C’est sûr, demain j’arrête. J’arrête, je lui dis tout. Ça fait des semaines que ça dure. Des semaines que je lui fais ses devoirs, que je lui fais ses courses, que je lui porte son sac. Des semaines qu’elle me demande de tout lui faire. Des semaines…
Mais ça suffit, je n’en peux plus, je suis au bord de la mort avec ses conneries ! Courbatures, ampoules aux pieds, aux mains, fatigue… On dirait un zombie. Non, vraiment, trop c’est trop !
C’est pour ça que, demain, j’arrête. Plainte. Coup de gueule. Scandale. Mutinerie. Révolte. Coup d’état ! Elle fera moins la maligne celle-là ! Je peux déjà imaginer sa tête : visage pâle, yeux écarquillés, bouche béate -d’où un léger « mais… » en sortira- et son énorme, horrible, et minable sac de plomb tenant fragilement dans ses bras. Ah ! Elle va comprendre la douleur cette feignasse ! Elle va comprendre que la vie ne résume pas à faire faire le sale boulot aux autres sans rien leurs donner en retour. Elle va comprendre le sens du mot Révolte. Ah elle va comprendre !
Demain donc… Demain est le grand jour, le Jour J, le D Day ! C’est sûr, demain j’arrête !

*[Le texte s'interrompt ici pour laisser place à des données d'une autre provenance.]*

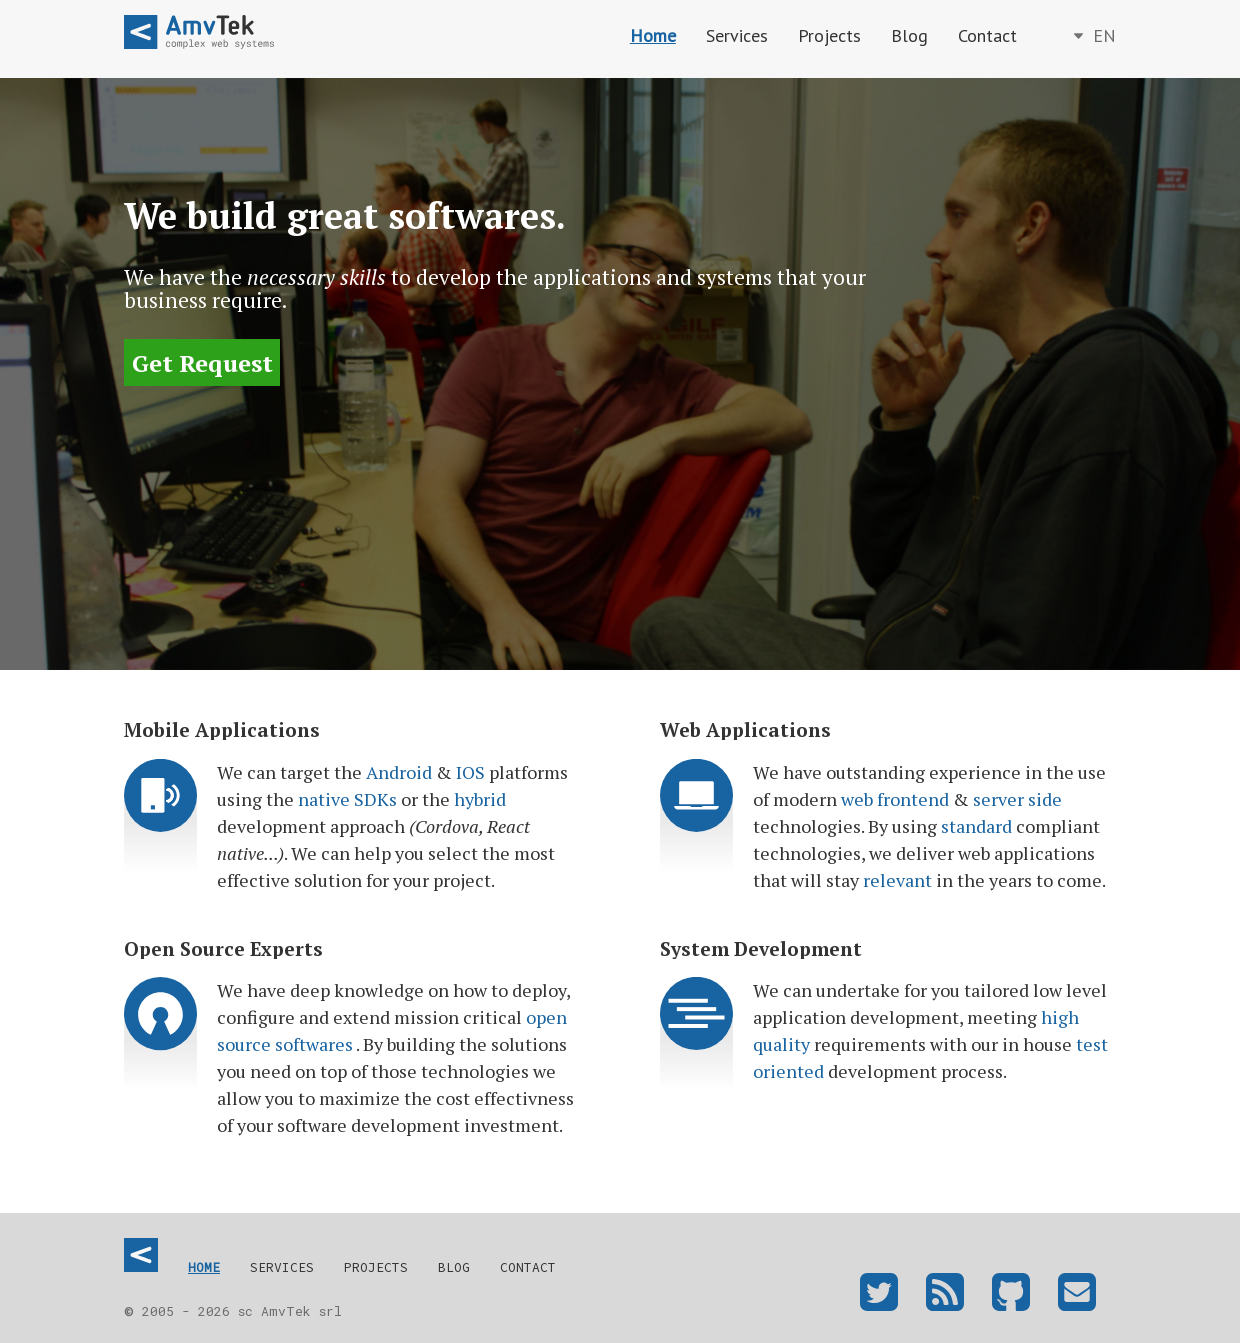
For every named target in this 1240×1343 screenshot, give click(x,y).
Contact (987, 35)
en (1102, 35)
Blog (909, 35)
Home (653, 35)
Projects (829, 35)
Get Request (202, 362)
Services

[La radio, basse, est allumée]
« Tiens, je ne savais pas que Lady Gugu avait fait une chanson avec Will.U.Are. Aaah mais c’est la nouvelle chanson It’s an old day… Ah… Non… C’est la sonnerie de mon portable… »
– Allô ?
– …
– Oui.
– …
– Demain ?
– …
– Ok, pas de problème !
– …
– A plus !
C’était elle. Demain elle va en ville. Demain je lui porte ses sacs.